■ WHAT IS REQUIRED
Repeat, word for word, the portion of the cooking-competition recap below that opens with the words containing "Lindsay discovers they’ve" and closes with "move on, ladies!".

## BEGIN SELECTED EXTRACT

Johnny did not like Paul’s, as the rattlesnake was lost in the dish. He also felt Richie’s overpowered the snake. Nyesha overcooked her snake. And she left the bones in! On the winning side, he thought Beverly’s was elegant and well-cooked. He thought Dakota’s was one of their favorites and a good nod to Texas. He thought Sarah’s was cooked to perfection and showcased the rattlesnake. The winner of $5,000 and immunity is… Dakota. Dakota hopes everyone realizes she’s someone to watch out for. Whatever. I think everyone is someone to watch out for this season.
The chefs pick knives to divide the chefs into two teams. Their client is Blanca Flores. Edward thinks she’s a Mexican rock star. Hardly. She’s having her quincenera. Over 100 guests are expecting elegant Mexican cuisine and a fabulous cake. The teams get their shot to start grilling the poor girl about food. On the Green Team, Heather finds out what kind of cake she wants – tres leeches. Chuy discovers she likes goat. She also likes ceviche.
Team Pink – Lindsay and Nyesha find out what her favorite dishes are. Good idea — they just let her talk instead of throwing yes or no questions at her. The teams have to divide in half so one group goes to Whole Foods and the other to a Mexican meat market. Dakota is making cake from a box. Aaack! Did I just see store-bought tortillas? Aaack! Everyone seems chaotic and disorganized.
(A side note — my spell check does not seem to like Mexican food, but hopefully I’ve caught all the bizarro changes and gotten them back to what they’re supposed to be — but apologies in advance for any misspellings)
Pork tenderloin huarache, ceviche, choclo con chile, carne asada and green chile pozole, enchilada en salsa verde and cochinita pibil. Oh, and Dakota’s bad birthday cake.
Lindsay discovers they’ve bought frozen, pre-cooked shrimp. Lindsay refuses to use it. Keith is in trouble. Lindsay and Sarah seem to be emerging as the bosses of the team, or maybe just the whiners of the team — hard to tell. Yes, Keith really screwed up, but move on, ladies!
Shrimp yuzu ceviche, pork chicharron, chicken mole, tomatillo gazpacho, green chile empanadas, beef short rib with kimchi (what??), braised goat birria, vanilla tres leches cake.
Chuy is the resident Mexican, so he’s the taste tester. I think Green Team has an edge here. Of course, the frozen shrimp problem of Pink Team doesn’t help.
Ty-lor – Pink
Fire-roasted summer fritter with avocado mousse – Tom says it’s dry and Hugh thinks it’s a hush puppy. Ouch.
Richie – Green
Tapioca chicharron with pork carnets – Blanca thought the middle was soggy. Tom agrees.
Keith and Lindsay – Pink
Pork tenderloin huarache with pineapple salsa – Johnny thinks they struggled with execution and presentation.
Paul – Green
Shrimp yuzu ceviche with corn salsa and yucca chips – Tom enjoyed this the most of all the appetizers. Ding! I see a win for green.
On to the buffet for Pink Team.

## END SELECTED EXTRACT
## BEGIN STORED DATA

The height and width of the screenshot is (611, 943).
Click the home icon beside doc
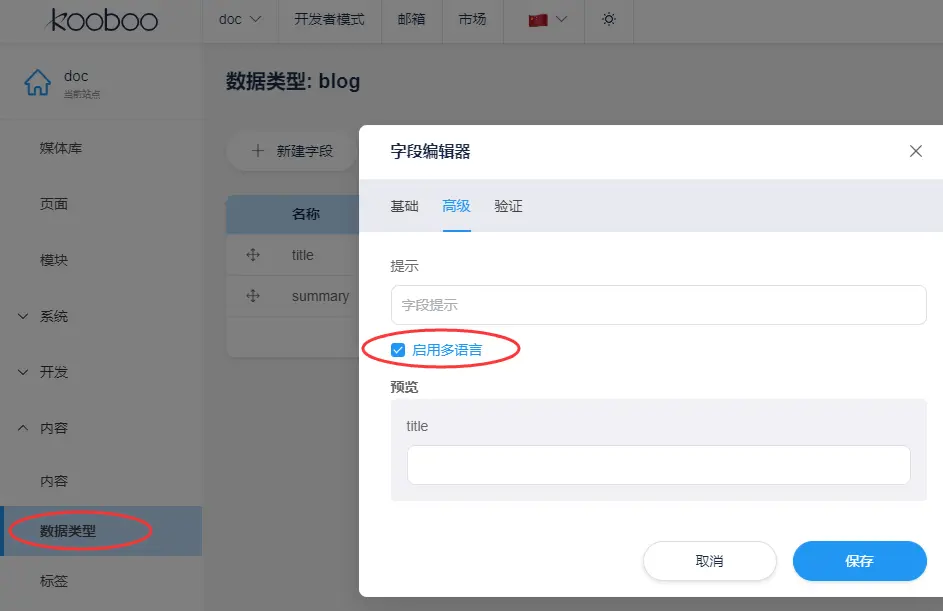[x=37, y=83]
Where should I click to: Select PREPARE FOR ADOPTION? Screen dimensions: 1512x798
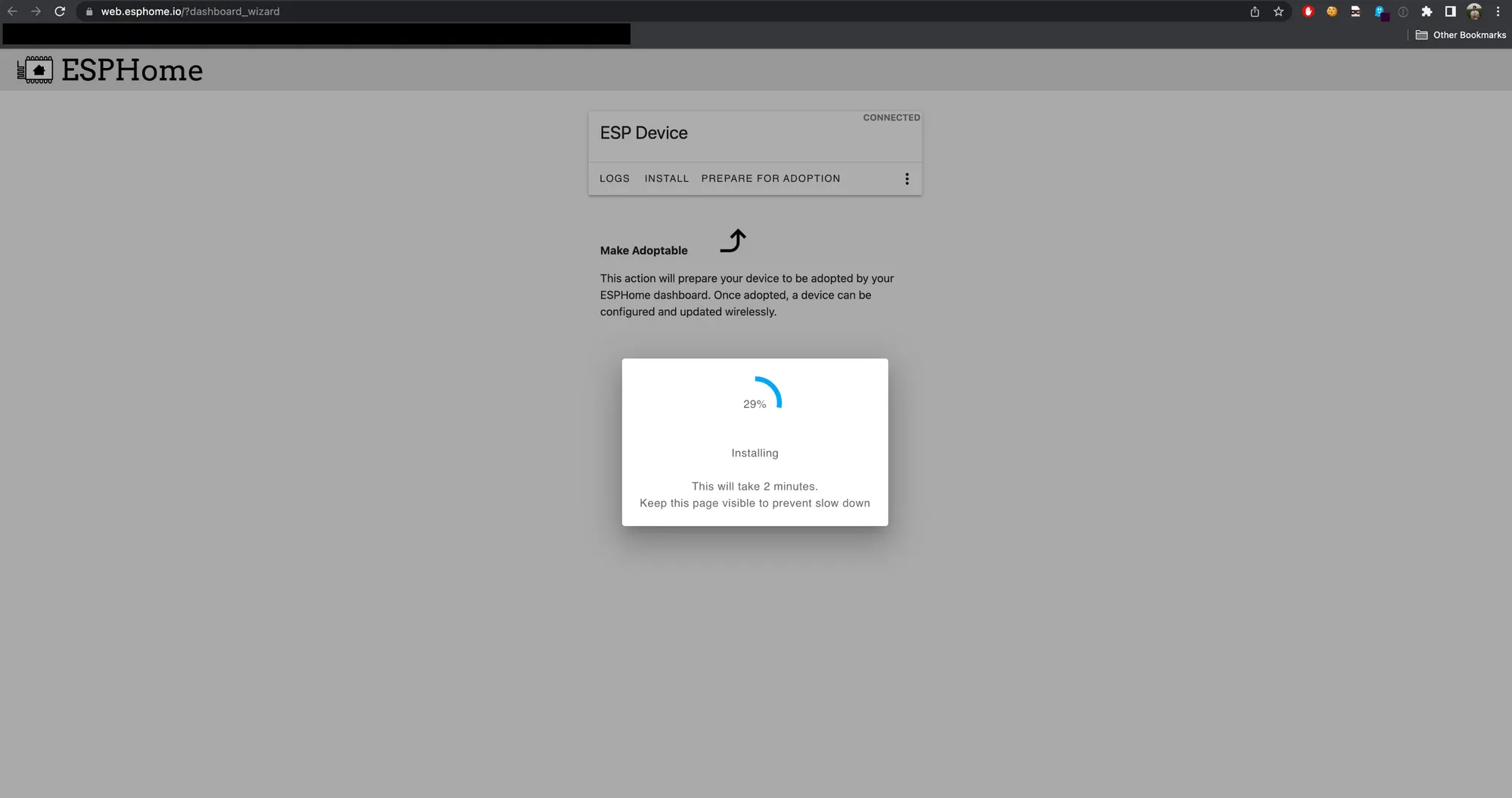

## END STORED DATA

■ COMPLETED EXERCISE
Lindsay discovers they’ve bought frozen, pre-cooked shrimp. Lindsay refuses to use it. Keith is in trouble. Lindsay and Sarah seem to be emerging as the bosses of the team, or maybe just the whiners of the team — hard to tell. Yes, Keith really screwed up, but move on, ladies!